Terre Sainte: à quoi ressemblera le pèlerinage après la fin de la pandémie?

Actuellement, les voyages de pèlerinage en Terre Sainte ont pratiquement cessé en raison de la propagation du coronavirus. Cependant, tôt ou tard, la pandémie prendra fin et les croyants pourront à nouveau visiter Jérusalem et d'autres villes d'Israël. De toute évidence, l'ordre de visite des lieux saints ne sera plus le même. Le correspondant de Vatican News s'est entretenu avec le commissaire général - le représentant de la Custodie de Terre Sainte, le franciscain Hiéromonk Sergio Galdi D'Aragona, sur les changements à prévoir.

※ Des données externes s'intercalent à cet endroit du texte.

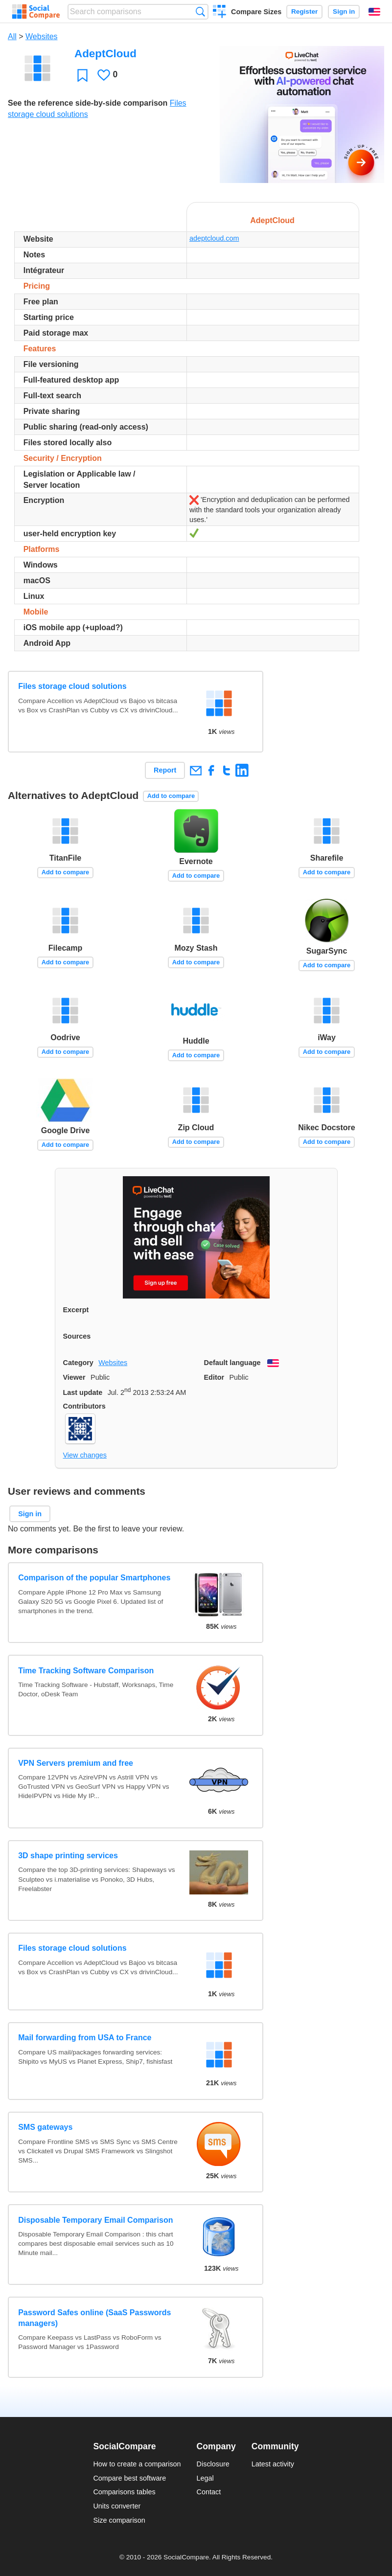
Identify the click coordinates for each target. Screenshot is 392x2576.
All (12, 36)
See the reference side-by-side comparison (87, 103)
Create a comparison (219, 12)
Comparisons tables (124, 2492)
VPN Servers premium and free (75, 1763)
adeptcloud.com (214, 238)
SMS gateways (45, 2127)
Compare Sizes (256, 12)
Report (165, 770)
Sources (77, 1336)
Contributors (84, 1406)
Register (304, 11)
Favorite (82, 75)
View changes (85, 1455)
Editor (214, 1377)
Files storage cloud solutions (72, 686)
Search (200, 11)
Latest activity (273, 2464)
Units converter (116, 2506)
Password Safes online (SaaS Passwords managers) (94, 2317)
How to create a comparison (137, 2464)
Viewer (74, 1377)
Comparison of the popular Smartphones (94, 1577)
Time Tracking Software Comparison (86, 1670)
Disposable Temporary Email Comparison (95, 2220)
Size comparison (119, 2520)
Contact (209, 2492)
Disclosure (213, 2464)
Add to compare (171, 795)
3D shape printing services (68, 1855)
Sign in (344, 11)
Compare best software (129, 2478)
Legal (205, 2478)
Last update (83, 1392)
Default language (232, 1363)
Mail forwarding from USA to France (84, 2037)
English (374, 12)
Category (78, 1363)
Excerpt (76, 1310)
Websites (41, 36)
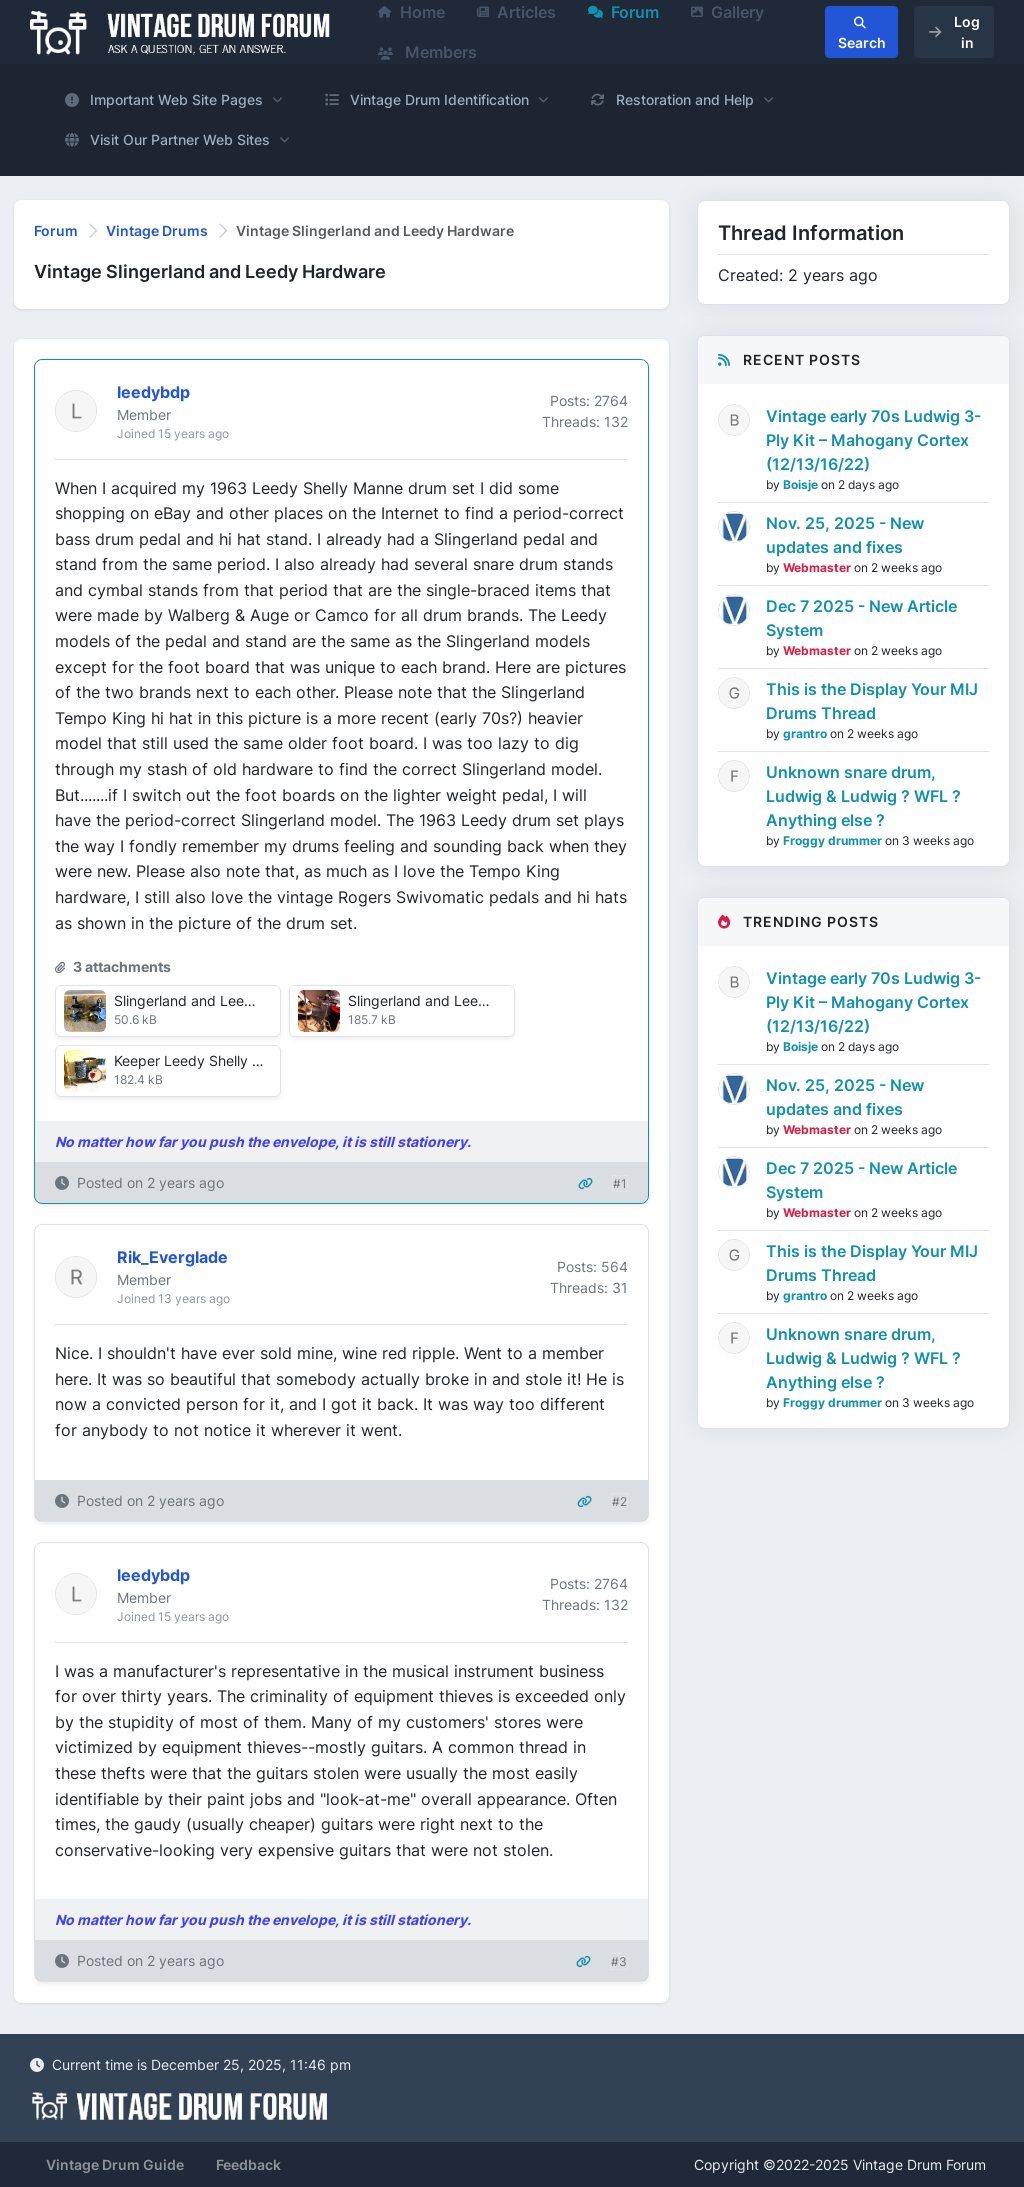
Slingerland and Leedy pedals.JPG (227, 1000)
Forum (56, 230)
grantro (806, 733)
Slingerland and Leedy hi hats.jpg (457, 1000)
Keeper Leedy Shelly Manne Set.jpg (230, 1060)
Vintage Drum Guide (115, 2164)
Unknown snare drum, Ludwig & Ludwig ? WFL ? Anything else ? (863, 796)
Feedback (248, 2164)
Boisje (802, 484)
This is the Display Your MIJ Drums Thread (872, 701)
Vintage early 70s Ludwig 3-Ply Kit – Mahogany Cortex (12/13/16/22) (873, 440)
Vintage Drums (157, 230)
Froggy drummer (834, 840)
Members (427, 52)
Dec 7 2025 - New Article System (861, 618)
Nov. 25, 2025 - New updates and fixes (845, 535)
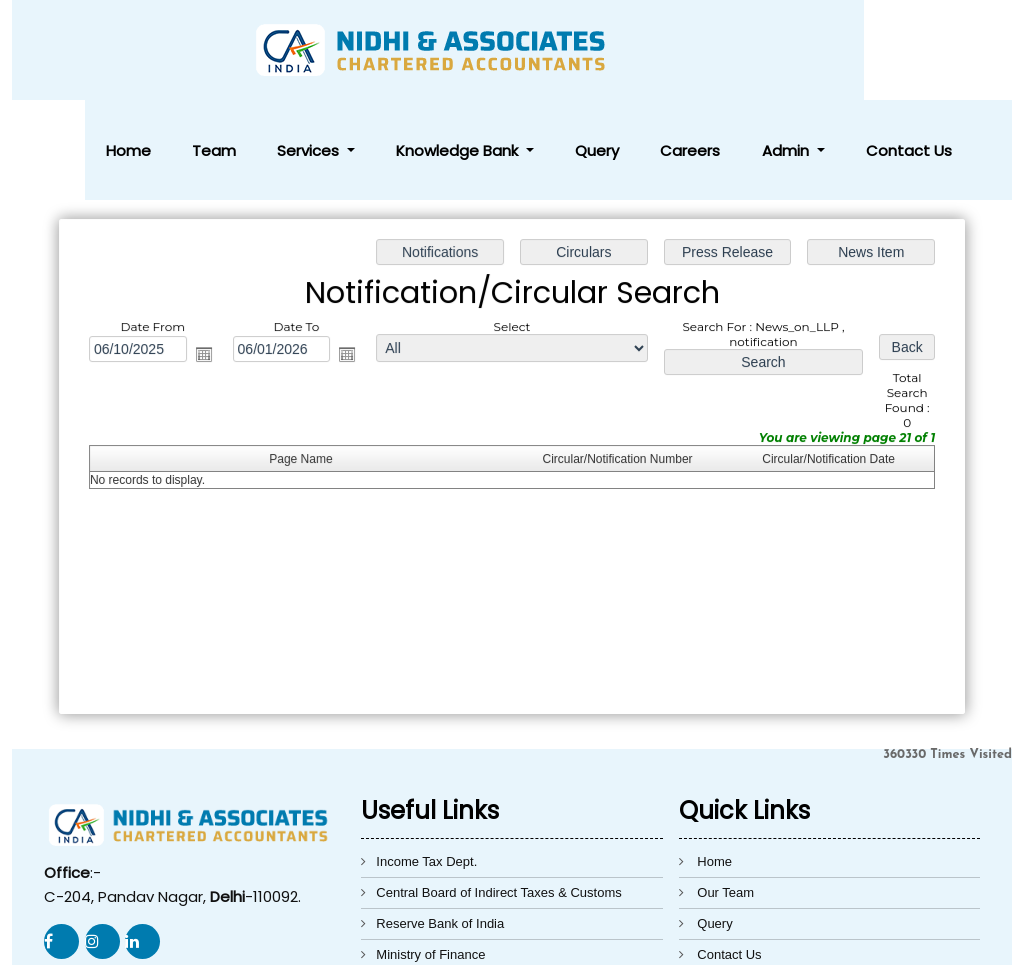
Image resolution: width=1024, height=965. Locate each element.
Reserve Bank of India (440, 823)
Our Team (725, 792)
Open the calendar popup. (208, 255)
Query (726, 50)
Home (385, 50)
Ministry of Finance (430, 854)
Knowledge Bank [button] (620, 50)
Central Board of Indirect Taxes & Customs (498, 792)
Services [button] (503, 50)
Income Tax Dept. (426, 761)
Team (439, 50)
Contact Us (941, 50)
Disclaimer (727, 885)
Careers (787, 50)
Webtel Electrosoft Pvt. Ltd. (791, 938)
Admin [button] (851, 50)
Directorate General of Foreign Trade (482, 885)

Selon lui, le nombre de personnes issues des groupes de pèlerinage va évidemment changer - il y en aura moins. «Nous devrons repenser les espaces à l'intérieur des lieux saints d'une nouvelle manière. Nos basiliques et sanctuaires sont assez vastes, ce qui leur permettra d'accueillir des groupes allant jusqu'à soixante-dix personnes », a déclaré le représentant de la Custodie. Il a également rappelé que jusqu'à récemment, Nazareth, Gethsémané et le mont Thabor ne pouvaient pas faire face à l'afflux de personnes qui voulaient offrir la prière dans les sanctuaires. De toute évidence, à l'avenir, la fréquence des visites des lieux saints par les groupes de pèlerins diminuera de sorte qu'ils ne pourront pas se croiser.

Certaines difficultés, selon le hiéromoine franciscain, surgiront avec la reprise d'un trafic aérien intensif entre Israël et d'autres pays: il n'est pas facile de maintenir le niveau de sécurité nécessaire face à une augmentation du nombre de vols. Des représentants de confessions chrétiennes à La Terre Sainte aura besoin d'arguments et de patience pour dialoguer avec les autorités du pays. «Jérusalem est le cœur du christianisme et une ville sainte pour les autres religions monothéistes; le regard de tous les croyants du monde est tourné vers Jérusalem. Par conséquent, nous - la Custodie de Terre Sainte - ferons tout pour que chacun puisse faire le pèlerinage de sa vie », a déclaré le Commissaire général.

Les changements de situation autour de la visite des pèlerins dans les sanctuaires chrétiens situés en Israël seront progressifs: il n'y a nulle part où s'attendre à un salut magique en ce sens. Si l'année dernière le pays a reçu la visite de 630 000 pèlerins chrétiens, cette année, un nombre disproportionné de personnes a réussi à le faire. «Cette année, nous avions tout réservé jusqu'à Noël, mais le virus a annulé tous les plans. Il ne reste plus qu'à inventer de nouvelles façons », déclare Fra Sergio Galdi D'Aragona.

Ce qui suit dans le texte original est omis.